A lot has been said about termite inspections and termite control methods in recent media and it is important to understand what is involved in having a termite inspection, its benefits and its limitations. Major stories have been run in the media in Brisbane, Sydney, Melbourne and Adelaide regarding inadequate inspections for termites and other timber pests. This is particularly the case when a pre-purchase inspection (or PPI) is involved.
What is the difference between a termite inspection and a timber pest inspection?
For everyone, termites are the big focus, but termites are only 1 of the timber pests that cause damage to your property. The main timber pests that can damage a property are termites, borers and wood decay fungi.
A timber pest inspection is normally designed to look for signs of all three of these pests. A termite inspection normally only focuses on subterranean termites.
Why do you need a termite inspection or a timber pest inspection?
Its always important to first assess the current condition of your property:
- Are there any obvious signs of termite infestations?
- Are there parts of the property construction that could encourage future attack?
- Are there any environmental conditions on the property could encourage future attack?
A full timber pest inspection and a timber pest report is the starting point do decide what is required for effective termite control, wood decay management and borer control.

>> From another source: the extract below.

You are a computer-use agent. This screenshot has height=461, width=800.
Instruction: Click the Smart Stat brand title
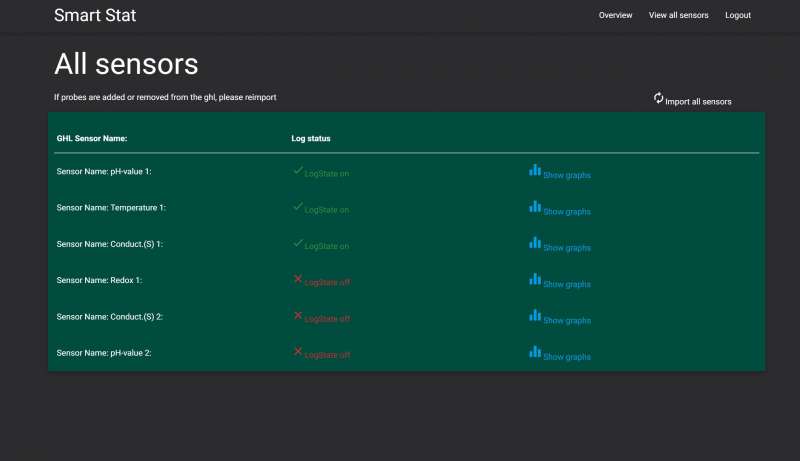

Are you Purchasing a new property?
If you are going to purchase a property it is vital that you get a pre-purchase inspection (PPI) done. But make sure that you choose a company that:
- Has fully qualified timber pest technicians (in some States you require an additional licence to do this work)
- Is Fully Insured (Professional Indemnity Insurance)
Limitations of inspections
All termite inspections and other timber pest inspections have limitations. Termites and borers do their very best to work and breed undetected. Inspections conducted are termed "non-destructive" which means we do not damage the property while performing the inspection.
An inspection will not see through walls - even with thermal imaging cameras. Recommendations and report findings are based on visual evidence found on the DAY of the inspection.
If you own the property and a serious concern is raised, a more invasive inspection can be performed using bore scopes and other devices which will gain access to concealed voids - but invasive inspections are rarely performed in the case of a sale of a property since the vendor does not want their property damaged unnecessarily.